**Work item:**
Repeat exactly the line that contains "Where should I click to: Sort" and every line below it to the end of the material, omitting all others.

··········

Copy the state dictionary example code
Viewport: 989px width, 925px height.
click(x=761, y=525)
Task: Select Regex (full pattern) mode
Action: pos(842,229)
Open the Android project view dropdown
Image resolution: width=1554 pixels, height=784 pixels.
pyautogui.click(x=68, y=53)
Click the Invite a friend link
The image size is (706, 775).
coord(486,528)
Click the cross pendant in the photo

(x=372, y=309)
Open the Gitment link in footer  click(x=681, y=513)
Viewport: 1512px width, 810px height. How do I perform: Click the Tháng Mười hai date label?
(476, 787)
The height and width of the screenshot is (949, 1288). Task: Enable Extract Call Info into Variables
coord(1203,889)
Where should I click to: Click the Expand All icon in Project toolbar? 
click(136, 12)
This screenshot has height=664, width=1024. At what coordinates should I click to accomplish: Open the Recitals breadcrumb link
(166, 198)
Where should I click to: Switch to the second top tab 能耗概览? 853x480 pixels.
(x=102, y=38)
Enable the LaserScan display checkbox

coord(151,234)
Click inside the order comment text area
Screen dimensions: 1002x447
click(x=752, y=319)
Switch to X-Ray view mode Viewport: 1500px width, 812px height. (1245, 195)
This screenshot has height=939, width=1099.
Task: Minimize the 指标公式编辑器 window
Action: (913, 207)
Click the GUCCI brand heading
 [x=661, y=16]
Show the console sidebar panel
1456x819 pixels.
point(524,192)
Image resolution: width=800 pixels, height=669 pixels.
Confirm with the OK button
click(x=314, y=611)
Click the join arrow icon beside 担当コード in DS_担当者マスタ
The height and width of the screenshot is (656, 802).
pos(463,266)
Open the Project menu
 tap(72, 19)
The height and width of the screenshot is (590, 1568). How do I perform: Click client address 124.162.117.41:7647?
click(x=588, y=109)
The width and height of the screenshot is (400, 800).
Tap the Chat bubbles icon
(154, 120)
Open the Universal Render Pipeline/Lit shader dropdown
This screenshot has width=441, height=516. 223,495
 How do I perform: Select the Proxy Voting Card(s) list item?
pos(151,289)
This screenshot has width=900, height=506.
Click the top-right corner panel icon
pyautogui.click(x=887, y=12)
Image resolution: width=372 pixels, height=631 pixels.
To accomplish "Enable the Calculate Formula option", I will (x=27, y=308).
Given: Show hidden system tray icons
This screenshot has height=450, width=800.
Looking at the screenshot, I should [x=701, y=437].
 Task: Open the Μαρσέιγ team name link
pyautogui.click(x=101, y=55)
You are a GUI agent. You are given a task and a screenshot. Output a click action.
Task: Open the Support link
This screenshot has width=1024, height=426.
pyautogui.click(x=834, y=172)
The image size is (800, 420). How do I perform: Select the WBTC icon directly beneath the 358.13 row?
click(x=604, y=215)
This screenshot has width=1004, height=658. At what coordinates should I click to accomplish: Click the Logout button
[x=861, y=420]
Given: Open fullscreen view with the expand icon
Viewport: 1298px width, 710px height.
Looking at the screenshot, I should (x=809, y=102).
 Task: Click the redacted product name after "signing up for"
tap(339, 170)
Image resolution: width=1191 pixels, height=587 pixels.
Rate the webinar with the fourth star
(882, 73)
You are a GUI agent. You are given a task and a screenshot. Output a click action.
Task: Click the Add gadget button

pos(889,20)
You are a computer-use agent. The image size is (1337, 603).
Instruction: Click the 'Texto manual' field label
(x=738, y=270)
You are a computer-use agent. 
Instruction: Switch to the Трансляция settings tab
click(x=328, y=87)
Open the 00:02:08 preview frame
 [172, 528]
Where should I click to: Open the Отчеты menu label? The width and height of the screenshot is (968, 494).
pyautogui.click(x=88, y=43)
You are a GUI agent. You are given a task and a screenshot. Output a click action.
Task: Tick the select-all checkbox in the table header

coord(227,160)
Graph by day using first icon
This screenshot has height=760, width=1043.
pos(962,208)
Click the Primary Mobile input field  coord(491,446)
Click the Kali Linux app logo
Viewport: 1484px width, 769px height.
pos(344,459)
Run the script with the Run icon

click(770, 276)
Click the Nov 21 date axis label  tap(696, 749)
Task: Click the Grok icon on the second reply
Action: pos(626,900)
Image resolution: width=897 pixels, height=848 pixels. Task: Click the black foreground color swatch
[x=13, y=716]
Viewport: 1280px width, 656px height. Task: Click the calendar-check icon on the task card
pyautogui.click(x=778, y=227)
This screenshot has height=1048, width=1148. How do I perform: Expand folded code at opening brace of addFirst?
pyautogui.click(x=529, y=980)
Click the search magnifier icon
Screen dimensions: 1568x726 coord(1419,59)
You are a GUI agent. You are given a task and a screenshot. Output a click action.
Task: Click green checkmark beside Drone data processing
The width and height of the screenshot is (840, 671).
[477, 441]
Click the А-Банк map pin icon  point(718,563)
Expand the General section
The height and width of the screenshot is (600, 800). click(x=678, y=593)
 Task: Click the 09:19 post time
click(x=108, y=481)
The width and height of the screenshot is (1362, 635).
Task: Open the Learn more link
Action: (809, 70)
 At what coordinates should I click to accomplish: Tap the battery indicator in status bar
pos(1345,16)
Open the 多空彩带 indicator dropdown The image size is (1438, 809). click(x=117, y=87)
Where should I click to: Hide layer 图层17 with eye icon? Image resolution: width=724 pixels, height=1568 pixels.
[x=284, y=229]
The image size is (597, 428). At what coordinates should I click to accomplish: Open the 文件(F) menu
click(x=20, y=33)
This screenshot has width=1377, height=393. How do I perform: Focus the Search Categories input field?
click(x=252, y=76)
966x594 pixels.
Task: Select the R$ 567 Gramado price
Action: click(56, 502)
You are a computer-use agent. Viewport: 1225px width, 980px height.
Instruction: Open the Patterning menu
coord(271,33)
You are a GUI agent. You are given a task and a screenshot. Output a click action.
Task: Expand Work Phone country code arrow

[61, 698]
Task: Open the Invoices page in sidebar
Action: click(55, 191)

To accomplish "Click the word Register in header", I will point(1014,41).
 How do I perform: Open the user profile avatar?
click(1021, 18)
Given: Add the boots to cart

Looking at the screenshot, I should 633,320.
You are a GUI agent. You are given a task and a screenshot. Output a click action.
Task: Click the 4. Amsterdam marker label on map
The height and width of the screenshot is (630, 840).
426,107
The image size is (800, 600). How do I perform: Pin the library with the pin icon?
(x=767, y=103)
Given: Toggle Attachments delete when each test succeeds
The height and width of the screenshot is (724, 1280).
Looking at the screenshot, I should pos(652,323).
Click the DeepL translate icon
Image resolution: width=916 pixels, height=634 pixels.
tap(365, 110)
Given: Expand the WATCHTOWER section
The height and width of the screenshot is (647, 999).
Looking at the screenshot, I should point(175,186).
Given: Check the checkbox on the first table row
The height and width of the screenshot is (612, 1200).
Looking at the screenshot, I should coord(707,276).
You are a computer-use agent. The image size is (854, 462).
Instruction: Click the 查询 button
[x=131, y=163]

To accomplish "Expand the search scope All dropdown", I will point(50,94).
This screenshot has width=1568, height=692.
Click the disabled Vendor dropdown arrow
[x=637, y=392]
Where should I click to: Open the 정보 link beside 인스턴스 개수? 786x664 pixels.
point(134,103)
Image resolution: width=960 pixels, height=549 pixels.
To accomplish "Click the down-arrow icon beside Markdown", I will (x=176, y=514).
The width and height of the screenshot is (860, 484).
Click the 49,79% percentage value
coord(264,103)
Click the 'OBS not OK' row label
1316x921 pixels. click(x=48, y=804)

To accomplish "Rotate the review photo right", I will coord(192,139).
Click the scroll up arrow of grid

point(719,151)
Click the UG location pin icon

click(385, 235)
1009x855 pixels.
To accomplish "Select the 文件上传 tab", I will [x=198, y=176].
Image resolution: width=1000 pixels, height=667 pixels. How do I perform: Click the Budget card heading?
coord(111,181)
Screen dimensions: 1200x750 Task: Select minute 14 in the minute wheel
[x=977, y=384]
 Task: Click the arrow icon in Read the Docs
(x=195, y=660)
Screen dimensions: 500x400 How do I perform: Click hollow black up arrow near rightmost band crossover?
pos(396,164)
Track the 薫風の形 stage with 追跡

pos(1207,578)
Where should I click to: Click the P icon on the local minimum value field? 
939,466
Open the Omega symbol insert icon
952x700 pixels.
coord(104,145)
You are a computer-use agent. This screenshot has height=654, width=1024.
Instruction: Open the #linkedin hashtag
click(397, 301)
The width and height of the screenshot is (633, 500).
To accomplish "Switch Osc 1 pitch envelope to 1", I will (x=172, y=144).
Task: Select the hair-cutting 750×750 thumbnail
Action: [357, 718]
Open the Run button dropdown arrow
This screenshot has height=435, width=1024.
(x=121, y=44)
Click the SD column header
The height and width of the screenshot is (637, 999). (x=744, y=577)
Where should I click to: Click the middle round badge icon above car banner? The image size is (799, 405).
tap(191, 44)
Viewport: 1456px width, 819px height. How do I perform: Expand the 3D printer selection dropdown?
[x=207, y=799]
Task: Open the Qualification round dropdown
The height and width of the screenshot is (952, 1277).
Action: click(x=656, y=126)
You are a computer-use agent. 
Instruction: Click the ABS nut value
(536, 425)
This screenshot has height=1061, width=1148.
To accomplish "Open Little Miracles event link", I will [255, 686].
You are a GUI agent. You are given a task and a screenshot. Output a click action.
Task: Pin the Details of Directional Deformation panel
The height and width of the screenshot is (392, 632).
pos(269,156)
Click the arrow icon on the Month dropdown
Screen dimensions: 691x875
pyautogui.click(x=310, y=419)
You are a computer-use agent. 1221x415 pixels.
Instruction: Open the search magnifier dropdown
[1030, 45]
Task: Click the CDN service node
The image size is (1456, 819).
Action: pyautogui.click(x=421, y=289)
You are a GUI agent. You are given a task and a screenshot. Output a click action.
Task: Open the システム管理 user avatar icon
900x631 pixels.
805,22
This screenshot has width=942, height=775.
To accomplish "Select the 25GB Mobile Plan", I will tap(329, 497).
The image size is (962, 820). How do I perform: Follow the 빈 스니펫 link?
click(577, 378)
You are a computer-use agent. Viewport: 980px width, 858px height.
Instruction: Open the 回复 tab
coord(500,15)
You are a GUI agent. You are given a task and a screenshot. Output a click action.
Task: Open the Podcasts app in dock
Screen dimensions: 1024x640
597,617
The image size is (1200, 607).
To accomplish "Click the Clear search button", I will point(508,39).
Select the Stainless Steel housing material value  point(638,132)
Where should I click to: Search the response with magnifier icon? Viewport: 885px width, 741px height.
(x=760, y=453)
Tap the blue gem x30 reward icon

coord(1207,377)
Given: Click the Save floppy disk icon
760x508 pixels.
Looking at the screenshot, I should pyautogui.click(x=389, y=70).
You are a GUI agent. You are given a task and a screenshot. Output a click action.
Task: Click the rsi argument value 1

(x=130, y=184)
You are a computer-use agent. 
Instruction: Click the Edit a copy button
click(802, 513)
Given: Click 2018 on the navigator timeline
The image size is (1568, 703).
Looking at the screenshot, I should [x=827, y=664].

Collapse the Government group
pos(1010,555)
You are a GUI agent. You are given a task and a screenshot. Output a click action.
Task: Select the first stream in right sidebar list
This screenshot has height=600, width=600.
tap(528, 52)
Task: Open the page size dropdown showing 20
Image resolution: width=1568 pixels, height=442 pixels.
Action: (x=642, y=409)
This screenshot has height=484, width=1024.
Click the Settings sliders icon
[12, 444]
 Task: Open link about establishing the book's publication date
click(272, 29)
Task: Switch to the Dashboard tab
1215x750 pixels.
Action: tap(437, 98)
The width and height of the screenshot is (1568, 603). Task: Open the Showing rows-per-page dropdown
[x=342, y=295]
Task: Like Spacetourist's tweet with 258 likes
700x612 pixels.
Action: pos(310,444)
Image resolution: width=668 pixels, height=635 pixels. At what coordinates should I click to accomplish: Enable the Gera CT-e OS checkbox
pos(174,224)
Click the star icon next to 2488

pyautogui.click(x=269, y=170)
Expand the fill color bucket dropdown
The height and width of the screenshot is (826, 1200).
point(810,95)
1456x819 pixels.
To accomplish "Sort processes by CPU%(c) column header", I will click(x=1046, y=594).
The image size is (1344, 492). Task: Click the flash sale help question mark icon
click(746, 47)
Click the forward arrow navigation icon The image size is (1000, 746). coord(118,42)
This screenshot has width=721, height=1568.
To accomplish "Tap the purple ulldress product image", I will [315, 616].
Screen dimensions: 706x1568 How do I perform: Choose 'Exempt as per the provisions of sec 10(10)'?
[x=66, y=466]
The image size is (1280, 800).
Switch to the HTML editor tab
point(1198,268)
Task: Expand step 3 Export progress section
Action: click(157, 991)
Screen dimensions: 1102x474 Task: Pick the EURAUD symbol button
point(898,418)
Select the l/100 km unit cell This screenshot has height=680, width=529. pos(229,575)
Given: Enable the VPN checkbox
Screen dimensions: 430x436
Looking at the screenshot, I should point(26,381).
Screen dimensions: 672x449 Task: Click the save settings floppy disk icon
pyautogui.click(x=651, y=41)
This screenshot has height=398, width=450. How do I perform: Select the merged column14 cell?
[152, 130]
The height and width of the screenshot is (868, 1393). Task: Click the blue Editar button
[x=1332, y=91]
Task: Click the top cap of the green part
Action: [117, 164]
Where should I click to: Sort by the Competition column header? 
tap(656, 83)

··········

**Answer box:**
Where should I click to: Sort by the Competition column header? 
tap(656, 83)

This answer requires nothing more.